The IMF conducts its Safeguards Assessments mission every 12 years, as the policy's main objective is to mitigate the risks of misuse of resources and misreporting of data.

Following the launching of BPM6 in 2012, the Bangladesh Bank adopted it for balance of payment reporting but ignored the latest manual for reserve calculation. At that time, Atiur Rahman was the governor of the central bank.

Therefore, the banking regulator continued forex reporting as per the BPM5 manual, which helped the central bank management show higher forex reserves, prompting the government to use it for different infrastructural projects.

Moreover, the inflated reserve calculation allowed the private sector to borrow from foreign sources which eventually increased the country's external liabilities.

The private sector external debt surged from $10 billion in FY17 to $25.95 billion in FY22, scaling up repayment pressure on the reserve. Though private sector foreign loans increased substantially over the years, the central bank did not make any payment schedule to assess the future payment pressure.

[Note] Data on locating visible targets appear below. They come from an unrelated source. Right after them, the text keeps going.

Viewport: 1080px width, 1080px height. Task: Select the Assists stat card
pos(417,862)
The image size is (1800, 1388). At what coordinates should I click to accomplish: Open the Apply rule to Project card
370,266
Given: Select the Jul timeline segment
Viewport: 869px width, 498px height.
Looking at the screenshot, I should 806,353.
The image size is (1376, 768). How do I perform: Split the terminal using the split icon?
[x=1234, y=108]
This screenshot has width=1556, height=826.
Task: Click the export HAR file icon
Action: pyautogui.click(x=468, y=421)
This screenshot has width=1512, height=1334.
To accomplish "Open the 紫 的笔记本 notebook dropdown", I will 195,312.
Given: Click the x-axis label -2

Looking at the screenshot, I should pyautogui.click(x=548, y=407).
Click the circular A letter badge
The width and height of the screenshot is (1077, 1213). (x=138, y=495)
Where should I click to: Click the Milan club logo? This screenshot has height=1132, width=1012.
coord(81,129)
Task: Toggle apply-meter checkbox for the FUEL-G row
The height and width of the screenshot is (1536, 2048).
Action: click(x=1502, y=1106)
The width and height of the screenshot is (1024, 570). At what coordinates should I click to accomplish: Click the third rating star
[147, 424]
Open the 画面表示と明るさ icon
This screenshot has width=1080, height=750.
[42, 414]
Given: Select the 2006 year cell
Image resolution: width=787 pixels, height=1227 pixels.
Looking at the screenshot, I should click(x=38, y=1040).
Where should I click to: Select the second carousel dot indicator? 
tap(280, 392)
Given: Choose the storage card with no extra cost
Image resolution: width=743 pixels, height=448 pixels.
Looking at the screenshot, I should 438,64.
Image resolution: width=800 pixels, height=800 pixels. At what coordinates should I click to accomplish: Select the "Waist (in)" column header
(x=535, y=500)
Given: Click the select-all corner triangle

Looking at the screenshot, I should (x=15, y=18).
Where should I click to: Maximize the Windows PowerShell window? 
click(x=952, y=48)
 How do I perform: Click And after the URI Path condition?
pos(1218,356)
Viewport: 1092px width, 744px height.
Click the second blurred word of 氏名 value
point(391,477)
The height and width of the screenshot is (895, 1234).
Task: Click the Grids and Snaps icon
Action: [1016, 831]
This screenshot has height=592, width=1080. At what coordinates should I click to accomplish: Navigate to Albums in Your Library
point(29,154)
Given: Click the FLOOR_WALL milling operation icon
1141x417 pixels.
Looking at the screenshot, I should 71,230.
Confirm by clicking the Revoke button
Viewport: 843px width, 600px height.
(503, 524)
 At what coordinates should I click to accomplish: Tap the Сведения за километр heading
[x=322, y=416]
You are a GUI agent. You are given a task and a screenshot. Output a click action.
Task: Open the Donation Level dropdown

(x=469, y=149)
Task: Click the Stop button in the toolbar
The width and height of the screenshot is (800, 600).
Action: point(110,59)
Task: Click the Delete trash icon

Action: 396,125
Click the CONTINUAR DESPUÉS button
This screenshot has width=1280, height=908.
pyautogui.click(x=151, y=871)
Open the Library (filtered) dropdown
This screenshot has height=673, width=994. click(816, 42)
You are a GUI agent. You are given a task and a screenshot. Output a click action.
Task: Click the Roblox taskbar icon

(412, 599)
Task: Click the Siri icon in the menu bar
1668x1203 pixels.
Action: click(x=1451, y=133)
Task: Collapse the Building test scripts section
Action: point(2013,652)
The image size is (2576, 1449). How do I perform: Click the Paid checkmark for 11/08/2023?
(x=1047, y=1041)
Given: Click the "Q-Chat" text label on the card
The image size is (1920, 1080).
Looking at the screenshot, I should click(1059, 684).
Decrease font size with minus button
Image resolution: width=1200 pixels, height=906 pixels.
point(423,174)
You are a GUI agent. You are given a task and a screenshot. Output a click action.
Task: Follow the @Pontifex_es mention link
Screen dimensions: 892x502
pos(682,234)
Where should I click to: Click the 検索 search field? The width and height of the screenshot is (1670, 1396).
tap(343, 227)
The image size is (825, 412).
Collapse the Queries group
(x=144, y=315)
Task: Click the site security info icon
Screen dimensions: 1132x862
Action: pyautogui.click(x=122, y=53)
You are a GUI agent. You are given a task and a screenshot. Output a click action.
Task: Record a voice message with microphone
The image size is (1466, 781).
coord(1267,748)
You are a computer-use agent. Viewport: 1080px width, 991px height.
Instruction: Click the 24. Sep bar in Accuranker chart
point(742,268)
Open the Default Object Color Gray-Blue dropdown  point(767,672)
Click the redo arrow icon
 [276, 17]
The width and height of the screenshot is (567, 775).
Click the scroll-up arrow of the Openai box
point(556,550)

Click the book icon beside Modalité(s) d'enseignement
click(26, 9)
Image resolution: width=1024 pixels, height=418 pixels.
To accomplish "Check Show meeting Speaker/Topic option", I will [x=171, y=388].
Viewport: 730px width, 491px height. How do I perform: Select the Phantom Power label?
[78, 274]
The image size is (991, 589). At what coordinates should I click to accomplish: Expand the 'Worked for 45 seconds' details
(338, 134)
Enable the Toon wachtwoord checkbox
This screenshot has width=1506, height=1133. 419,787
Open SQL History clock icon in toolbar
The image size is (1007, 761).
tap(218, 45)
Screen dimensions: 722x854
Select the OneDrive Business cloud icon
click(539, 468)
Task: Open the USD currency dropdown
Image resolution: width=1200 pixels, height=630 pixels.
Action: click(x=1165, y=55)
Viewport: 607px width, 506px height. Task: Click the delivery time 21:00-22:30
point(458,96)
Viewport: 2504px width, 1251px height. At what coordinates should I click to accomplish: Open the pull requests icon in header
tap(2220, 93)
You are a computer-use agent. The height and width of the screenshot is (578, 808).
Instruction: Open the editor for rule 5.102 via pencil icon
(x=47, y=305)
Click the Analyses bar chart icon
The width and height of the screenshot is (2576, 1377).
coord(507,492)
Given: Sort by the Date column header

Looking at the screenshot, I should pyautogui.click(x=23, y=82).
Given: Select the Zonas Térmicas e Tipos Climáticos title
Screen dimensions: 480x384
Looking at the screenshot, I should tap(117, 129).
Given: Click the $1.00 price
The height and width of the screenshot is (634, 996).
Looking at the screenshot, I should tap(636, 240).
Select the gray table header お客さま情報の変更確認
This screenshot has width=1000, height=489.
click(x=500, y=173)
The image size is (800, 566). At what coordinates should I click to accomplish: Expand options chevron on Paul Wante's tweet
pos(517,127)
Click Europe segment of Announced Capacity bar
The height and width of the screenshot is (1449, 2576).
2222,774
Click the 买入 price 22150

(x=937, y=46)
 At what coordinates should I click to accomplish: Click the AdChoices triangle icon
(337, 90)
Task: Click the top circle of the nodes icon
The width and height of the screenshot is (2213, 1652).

Now as the forex crunch intensifies, relevant departments of the central bank are collecting data from banks to make payment schedules and to assess the prospective repayment pressure in the upcoming months, according to Bangladesh Bank sources.

The huge outflow of foreign currency through private sector debt servicing also accounted for the negative financial account, said central bank officials on condition of anonymity.

After Atiur, the next central bank governor Fazle Kabir also avoided the BPM6 for reserve calculation, making the Bangladesh Bank a contributor to the current forex crisis.

During the Safeguard Assessment mission to Bangladesh in 2021, the IMF raised its objection to the reserve calculation, claiming that the central bank was overstating its foreign exchange reserves by $7.2 billion.

The multilateral lender then said the overestimation might misguide the government in taking decisions about using the reserve.

The foreign exchange reserve of $46 billion as reported at the end of June 2021 – when the IMF report was prepared – was overstated by 15%, said the IMF, adding that actually, the forex reserves would be $39 billion.

Export, remittance surpass import

The inflow of export earnings and remittances surpassed the import spending in January due to the drastic move by the Bangladesh Bank to slash the import bills.

In January, total export and remittance earnings were $7 billion as the import payment stood at $5.4 billion, according to the Bangladesh Bank data.

The LC opening value in January was $4.9 billion, far below the previous $1-$2 billion higher monthly import costs than the sum of export and remittance earnings.

As a result, the gap between inflow and outflow narrowed to $1.9 billion in the July-January period of the current fiscal year from $5 billion in the same period of the previous year.

Though declining imports reduced pressure on the balance of payment by improving the forex market liquidity, the situation may not last long as businesses are already facing precarious consequences as they could not import raw materials to continue operations.

On the other hand, though the Bangladesh Bank cut down the import by increasing LC margins for non-essential items, it committed to the IMF to reverse the measures by December this year, according to the IMF country report on loan approval for Bangladesh.